──────── PROVIDED TEXT ────────

There has been much noise lately about the rising cost of living facing frum families. When discussing the pressures parents are confronting, the idea of ‘what is a father’s role?’ often gets obscured. We speak about the financial stress. We bemoan rising food prices, tuition costs, camp, insurance, mortgage, children’s therapies and all the other ‘stuff’ parents must handle. For fathers especially, the conversation can become self-defeating. Men confuse their self-worth with their bank accounts.
I’d like us to ask ourselves this question: What’s a father for?
We have completed Sefer Bereishis, giving us the stories of our Avos. We have met the greatest of men, the patriarchs of our nation. Each had their own difficult journey. Despite their struggles, they imbued us with spiritual direction that became their legacy until today. And none was about their financial success. Though they were blessed with plenty, we do not draw upon our Avos for their mighty herds of sheep and cattle. Instead, it is their zechuyos, their tefillos, their determination to build strong Jewish families, and their resilience as they kept their emunah alive that remains their lifelong legacy.
Fathers must consider that beyond their financial inheritance, there is a spiritual yerusha that is their true inheritance. A life occupied with hours spent in the office or making deals but at the cost of family life is not a yerusha after all.

──────── RECORDED INFORMATION ────────

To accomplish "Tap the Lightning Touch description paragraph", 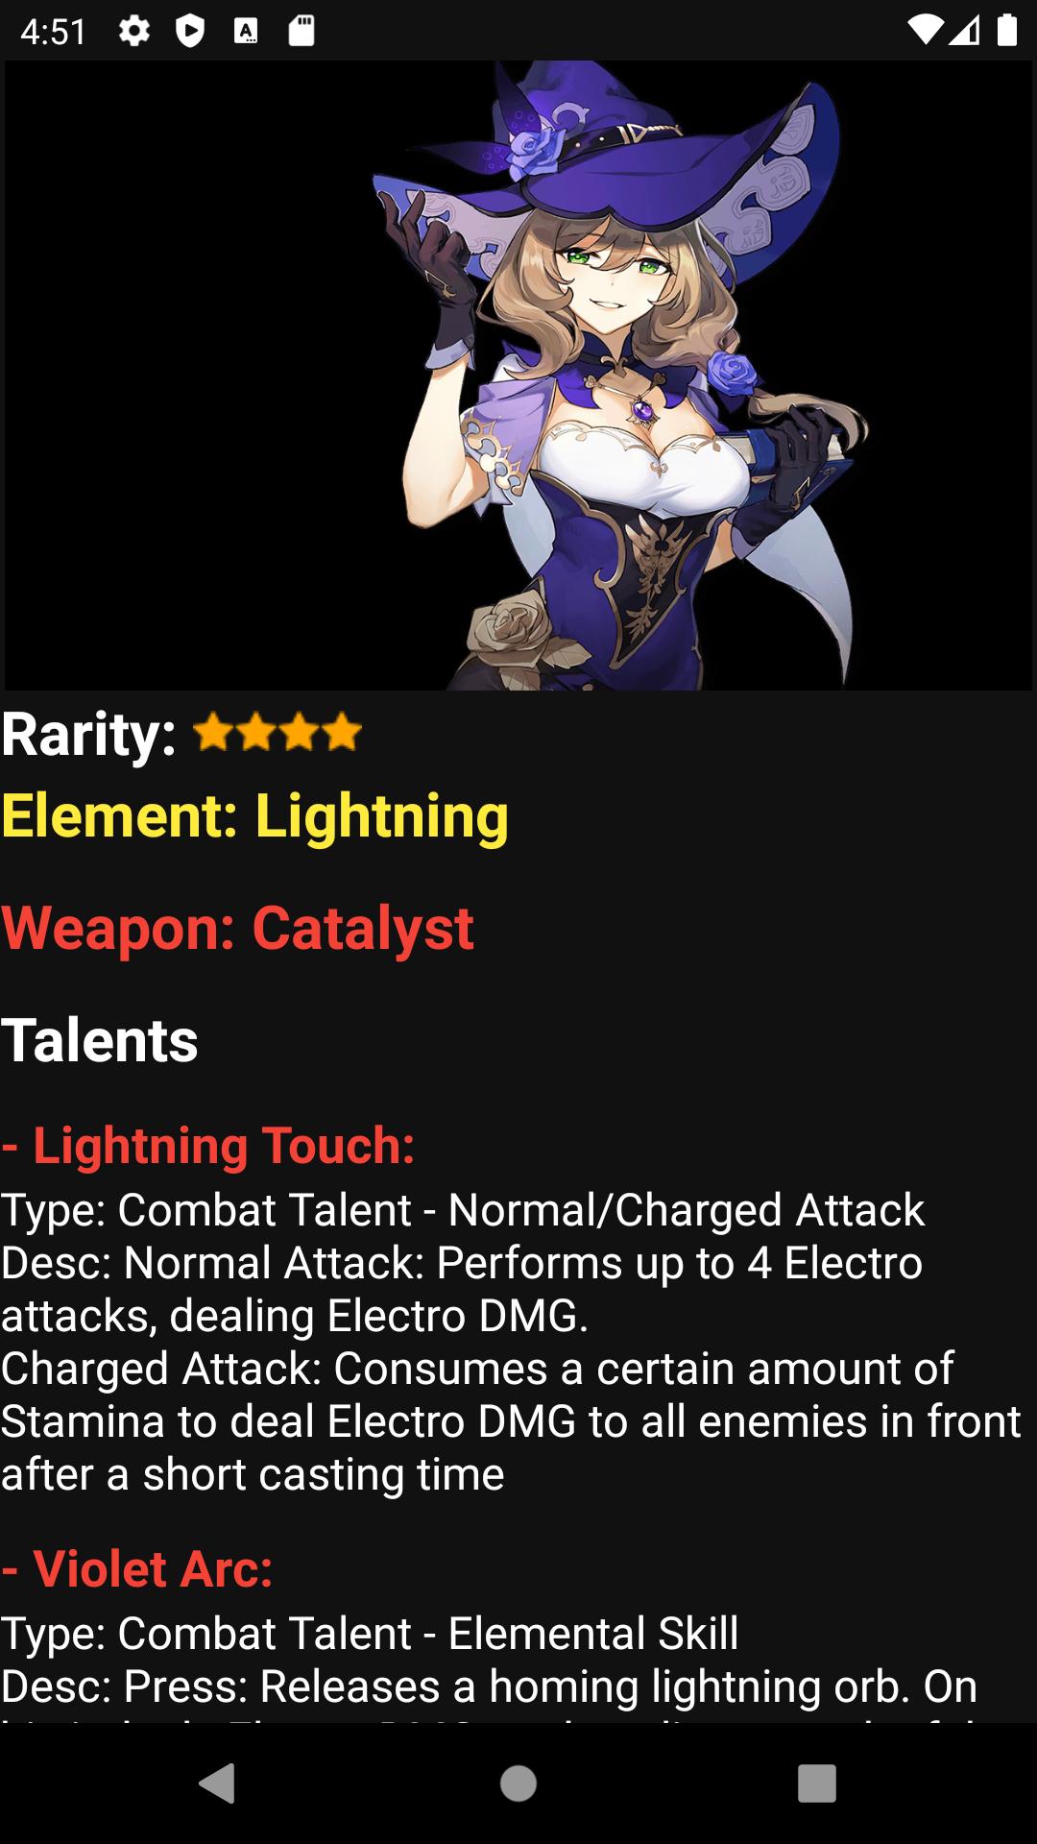I will click(511, 1342).
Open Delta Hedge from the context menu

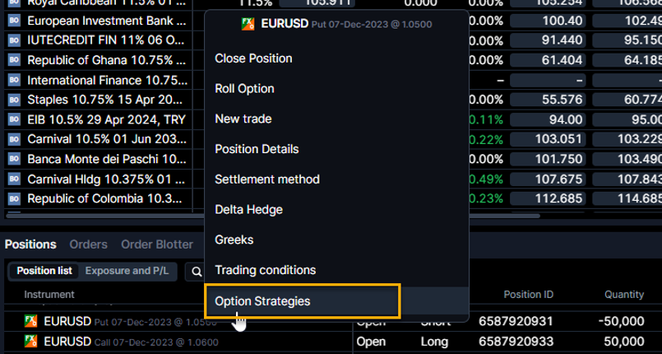point(248,210)
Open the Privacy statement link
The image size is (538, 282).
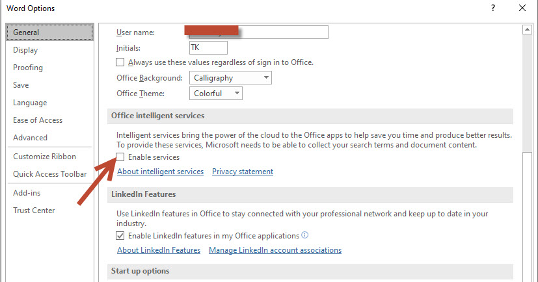243,172
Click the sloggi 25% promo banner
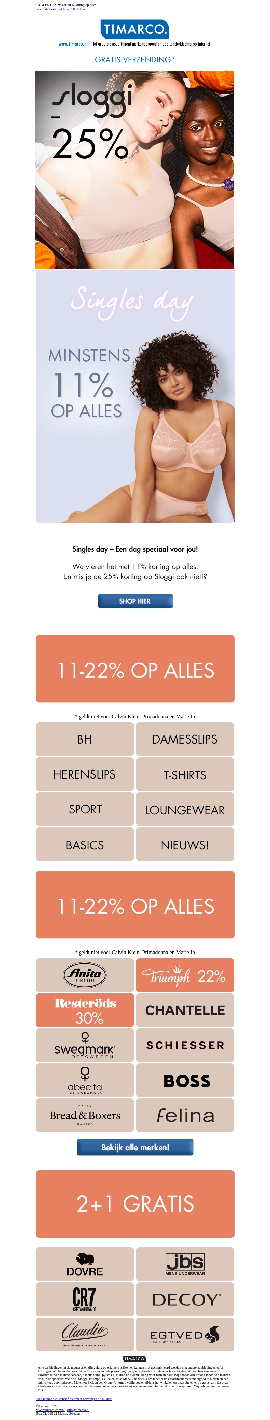This screenshot has width=270, height=1420. [x=135, y=168]
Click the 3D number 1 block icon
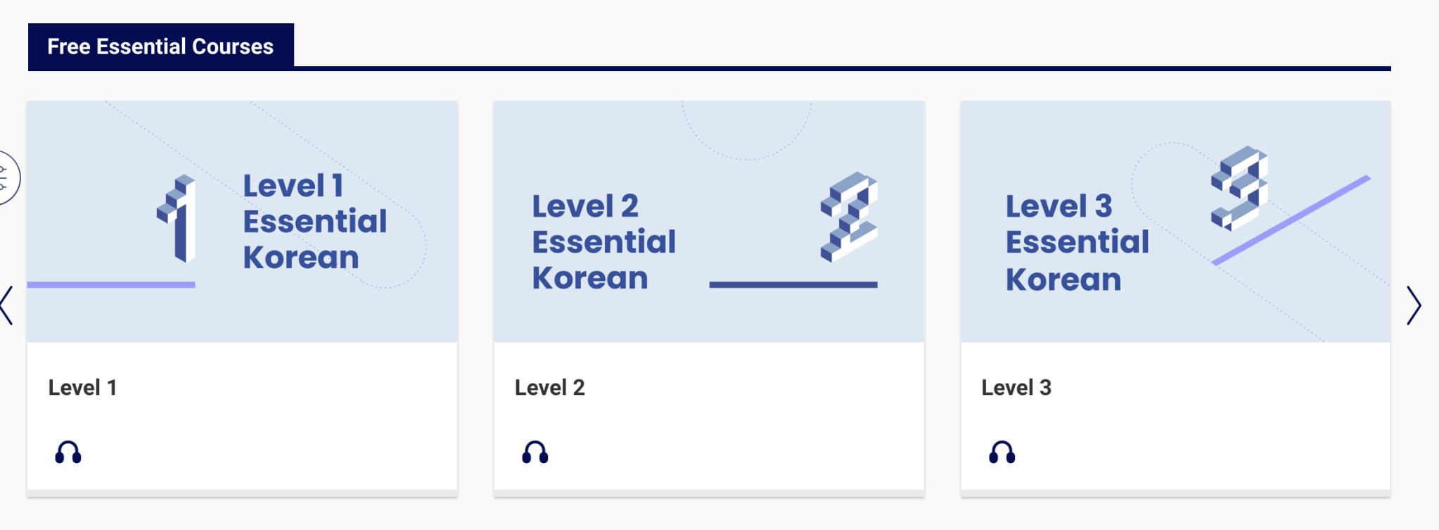This screenshot has width=1439, height=530. [177, 218]
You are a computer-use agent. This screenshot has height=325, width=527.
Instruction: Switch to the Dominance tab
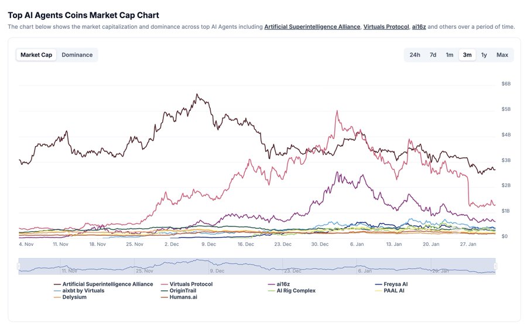click(x=77, y=55)
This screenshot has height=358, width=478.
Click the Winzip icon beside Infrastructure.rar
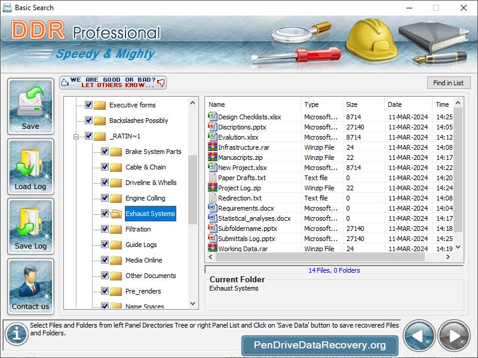click(212, 147)
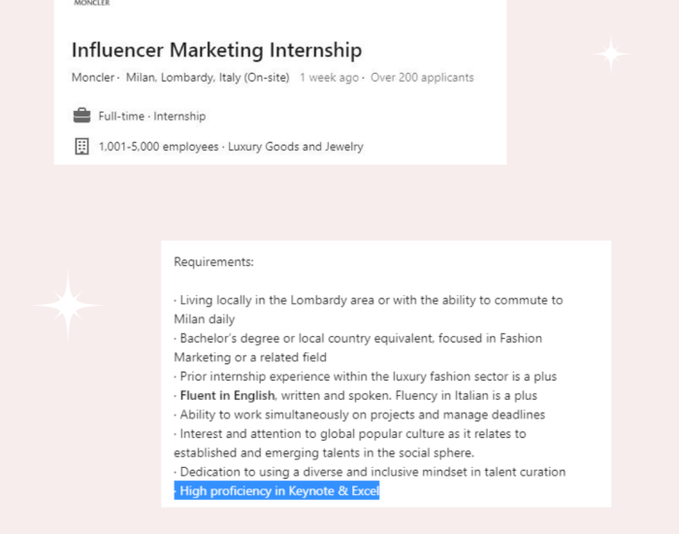679x534 pixels.
Task: Click the Requirements heading
Action: [213, 262]
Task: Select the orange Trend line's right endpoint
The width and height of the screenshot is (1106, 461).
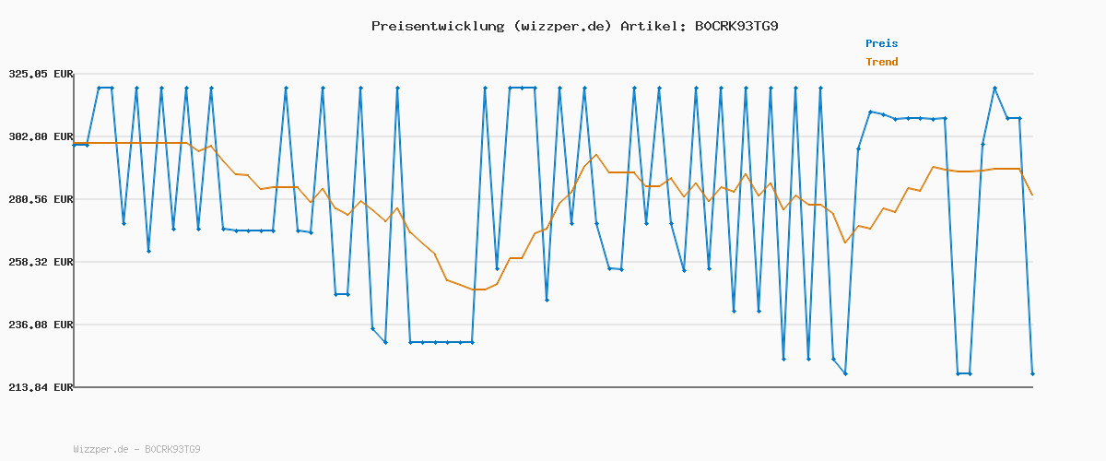Action: pyautogui.click(x=1032, y=195)
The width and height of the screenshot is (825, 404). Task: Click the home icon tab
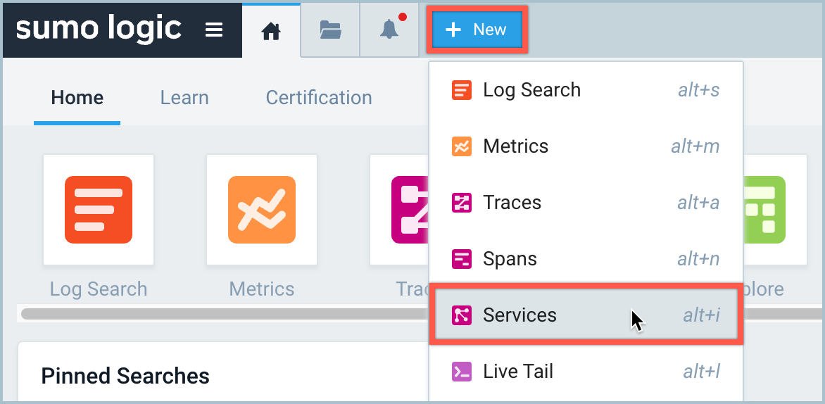(271, 30)
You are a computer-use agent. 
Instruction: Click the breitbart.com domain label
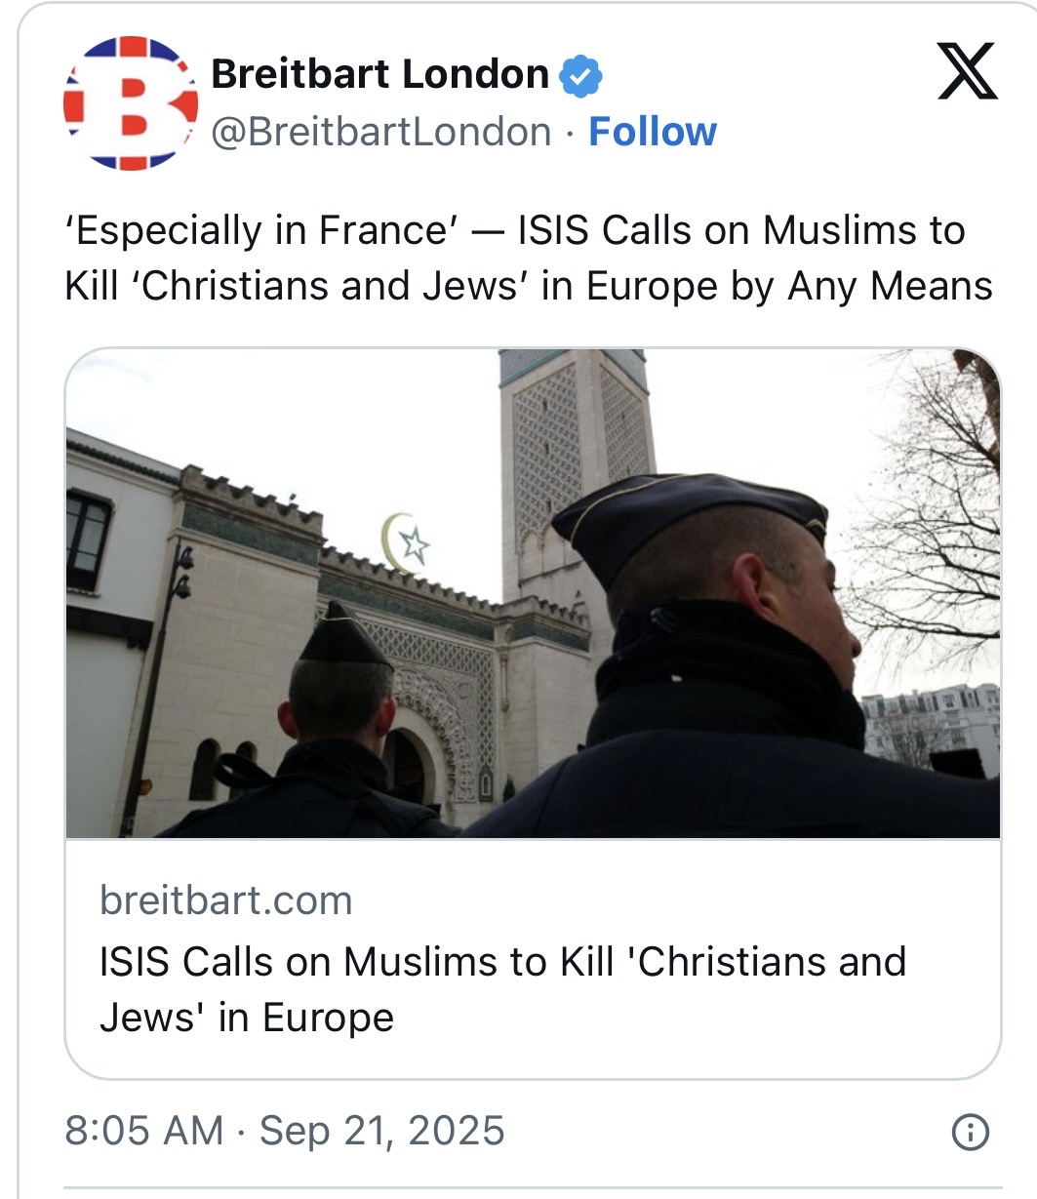[225, 899]
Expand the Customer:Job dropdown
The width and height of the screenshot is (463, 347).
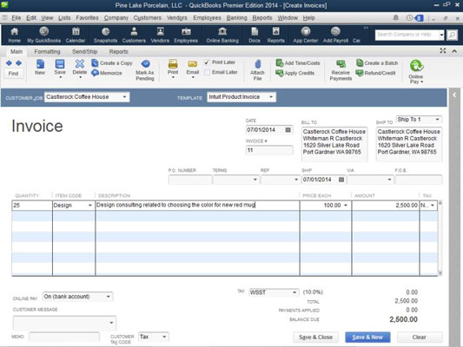coord(124,96)
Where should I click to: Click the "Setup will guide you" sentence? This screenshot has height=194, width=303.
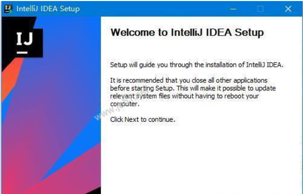(x=197, y=65)
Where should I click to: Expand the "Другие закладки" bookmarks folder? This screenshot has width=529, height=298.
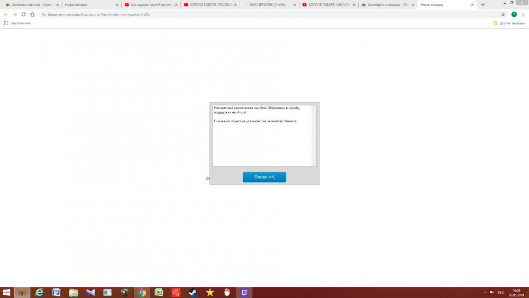pos(509,23)
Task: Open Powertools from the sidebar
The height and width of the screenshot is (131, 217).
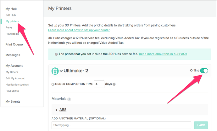Action: pyautogui.click(x=12, y=34)
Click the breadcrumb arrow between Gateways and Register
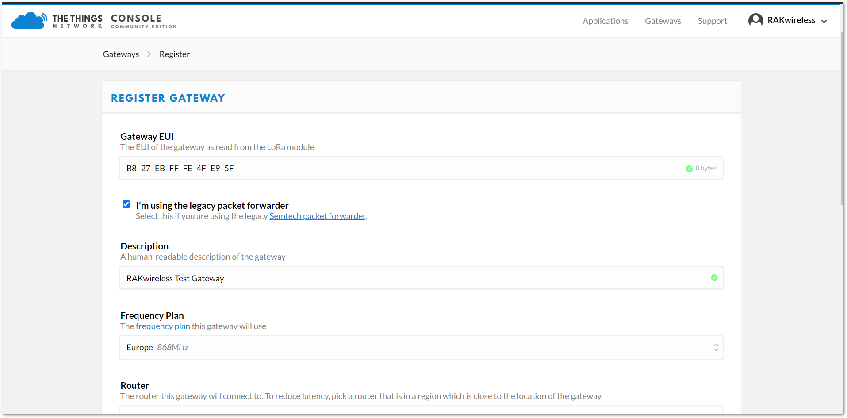This screenshot has height=418, width=847. (x=149, y=54)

────────

TASK REQUIREMENTS:
1. For each statement, answer yes or no on whether it agrees with the essay on a father's role, and quote the deciding words of the essay. (a) The Avos were blessed with plenty. (b) We draw upon the Avos for their herds of sheep and cattle. (c) Men confuse their self-worth with their bank accounts.
2. Recast the paragraph of the essay on a father's role that begins "We have completed Sefer Bereishis" as a bulleted list, keeping its main facts.
3. Go on with the essay on a father's role, starting right after its final sentence.
The rows are separate material with no connection to the essay on a father's role.

ANSWERS TO EACH TASK:
1.
(a) Yes: "Though they were blessed with plenty"
(b) No: "we do not draw upon our Avos for their mighty herds of sheep and cattle"
(c) Yes: "Men confuse their self-worth with their bank accounts."

2.
- Completing Sefer Bereishis gives us the stories of the Avos, the patriarchs of our nation.
- Each had a difficult journey, yet they imbued us with spiritual direction that remains their legacy today.
- None of that legacy was about financial success, though they were blessed with plenty.
- We do not draw upon them for their herds of sheep and cattle.
- Their lifelong legacy is their zechuyos, their tefillos, their determination to build strong Jewish families, and their resilience in keeping their emunah alive.

3.
When your child thinks of you, hears your voice in their head, sees your face in their mind, what is his vision?
This becomes your life legacy. And while you can still create it, it is vital to consider the spiritual wealth you are leaving.
In the last days of my father’s life, his eyes were closed and he was unable to speak. My daughter who was eight at the time, asked to visit her zaydie in the hospital. We called my father ‘Abba Zayda’ because he was way beyond a regular zaydie, he was our dear, gentle ‘Abba Zayda’, both father and grandfather to all.
I wasn’t sure it would be a good idea to have my child come and see her Abba Zayda in this way, but she was insisting, and my mother felt that it would be a good idea.
As my daughter walked into the room, there was silence except for the many machines that were beeping. She looked uncertain, and my mother called to her to come sit by Abba Zayda’s bedside.
As we sat together, my daughter asked if she would be able to sing for my father.
“Sure,” my mother replied. “I’m sure Abba Zayda would be so happy to hear your voice. What would you like to sing?”
My daughter replied that from the time that she was so little, whenever Abba Zayda would put her to sleep, after saying the Shema, he would sing HaMalach HaGoel.
“I want to sing HaMalach HaGoel just like Abba Zayda used to sing to me,” she said.
My daughter began to sing. Low at first, as she gathered her courage.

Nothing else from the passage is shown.